#### How to complete this task:
Give again, unchanged, the line that contains "Click the browser back arrow icon" together with every line that follows it until the entries end.

Collection entries

____

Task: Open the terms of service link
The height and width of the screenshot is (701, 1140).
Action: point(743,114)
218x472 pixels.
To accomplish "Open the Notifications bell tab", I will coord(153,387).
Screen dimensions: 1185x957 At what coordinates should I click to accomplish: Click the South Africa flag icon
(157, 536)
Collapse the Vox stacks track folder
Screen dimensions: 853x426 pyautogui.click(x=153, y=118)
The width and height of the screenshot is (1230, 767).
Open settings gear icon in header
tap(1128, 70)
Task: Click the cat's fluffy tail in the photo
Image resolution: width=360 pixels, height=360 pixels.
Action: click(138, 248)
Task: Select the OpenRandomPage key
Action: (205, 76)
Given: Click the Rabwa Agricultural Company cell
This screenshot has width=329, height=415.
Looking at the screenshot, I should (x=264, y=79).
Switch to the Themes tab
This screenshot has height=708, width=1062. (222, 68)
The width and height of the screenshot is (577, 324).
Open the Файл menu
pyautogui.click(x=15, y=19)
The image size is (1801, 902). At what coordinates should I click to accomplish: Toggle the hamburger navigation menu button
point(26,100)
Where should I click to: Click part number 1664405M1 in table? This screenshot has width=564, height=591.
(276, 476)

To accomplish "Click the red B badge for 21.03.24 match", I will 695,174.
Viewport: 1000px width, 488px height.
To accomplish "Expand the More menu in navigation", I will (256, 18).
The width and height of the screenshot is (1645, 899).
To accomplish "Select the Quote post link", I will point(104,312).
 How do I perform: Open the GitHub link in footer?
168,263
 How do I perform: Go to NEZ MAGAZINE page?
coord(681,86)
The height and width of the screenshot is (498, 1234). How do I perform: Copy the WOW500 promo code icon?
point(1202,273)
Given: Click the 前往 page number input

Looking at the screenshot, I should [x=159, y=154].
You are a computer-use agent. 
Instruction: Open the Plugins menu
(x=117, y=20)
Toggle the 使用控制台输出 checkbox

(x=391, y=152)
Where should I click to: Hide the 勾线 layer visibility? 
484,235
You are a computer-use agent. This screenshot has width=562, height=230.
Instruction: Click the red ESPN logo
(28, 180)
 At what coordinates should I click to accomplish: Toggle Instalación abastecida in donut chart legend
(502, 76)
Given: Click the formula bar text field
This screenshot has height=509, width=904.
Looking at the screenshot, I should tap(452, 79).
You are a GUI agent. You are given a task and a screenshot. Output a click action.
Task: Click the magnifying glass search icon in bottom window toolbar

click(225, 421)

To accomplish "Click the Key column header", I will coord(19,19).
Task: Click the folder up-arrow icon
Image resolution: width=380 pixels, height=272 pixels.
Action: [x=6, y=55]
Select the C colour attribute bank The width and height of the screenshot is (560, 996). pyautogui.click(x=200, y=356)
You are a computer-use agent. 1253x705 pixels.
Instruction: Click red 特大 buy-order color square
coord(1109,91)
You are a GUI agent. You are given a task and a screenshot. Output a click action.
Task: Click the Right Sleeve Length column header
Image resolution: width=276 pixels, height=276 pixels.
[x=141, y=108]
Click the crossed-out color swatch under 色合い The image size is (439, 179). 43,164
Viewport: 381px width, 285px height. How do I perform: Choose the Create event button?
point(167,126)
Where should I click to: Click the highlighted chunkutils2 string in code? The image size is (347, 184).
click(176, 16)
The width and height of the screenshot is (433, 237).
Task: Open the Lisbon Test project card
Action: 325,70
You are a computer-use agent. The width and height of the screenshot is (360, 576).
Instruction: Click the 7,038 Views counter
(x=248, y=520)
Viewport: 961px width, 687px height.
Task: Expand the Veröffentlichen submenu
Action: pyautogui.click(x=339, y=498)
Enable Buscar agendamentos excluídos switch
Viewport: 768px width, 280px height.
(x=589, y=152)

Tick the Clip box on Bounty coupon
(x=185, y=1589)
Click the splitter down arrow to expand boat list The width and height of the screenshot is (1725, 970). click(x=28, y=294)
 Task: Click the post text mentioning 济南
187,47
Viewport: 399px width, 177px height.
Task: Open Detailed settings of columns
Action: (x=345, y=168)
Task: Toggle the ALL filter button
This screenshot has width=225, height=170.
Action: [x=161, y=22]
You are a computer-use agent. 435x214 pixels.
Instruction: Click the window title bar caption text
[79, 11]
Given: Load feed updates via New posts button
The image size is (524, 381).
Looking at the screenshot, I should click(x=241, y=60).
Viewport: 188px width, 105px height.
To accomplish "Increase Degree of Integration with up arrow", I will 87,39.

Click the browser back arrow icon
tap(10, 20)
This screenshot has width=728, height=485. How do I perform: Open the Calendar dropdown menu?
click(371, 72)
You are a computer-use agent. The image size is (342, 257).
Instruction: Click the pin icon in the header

____

#### Written response:
Click the browser back arrow icon
tap(10, 20)
This screenshot has width=728, height=485. How do I perform: Open the Calendar dropdown menu?
click(371, 72)
You are a computer-use agent. The image size is (342, 257).
Instruction: Click the pin icon in the header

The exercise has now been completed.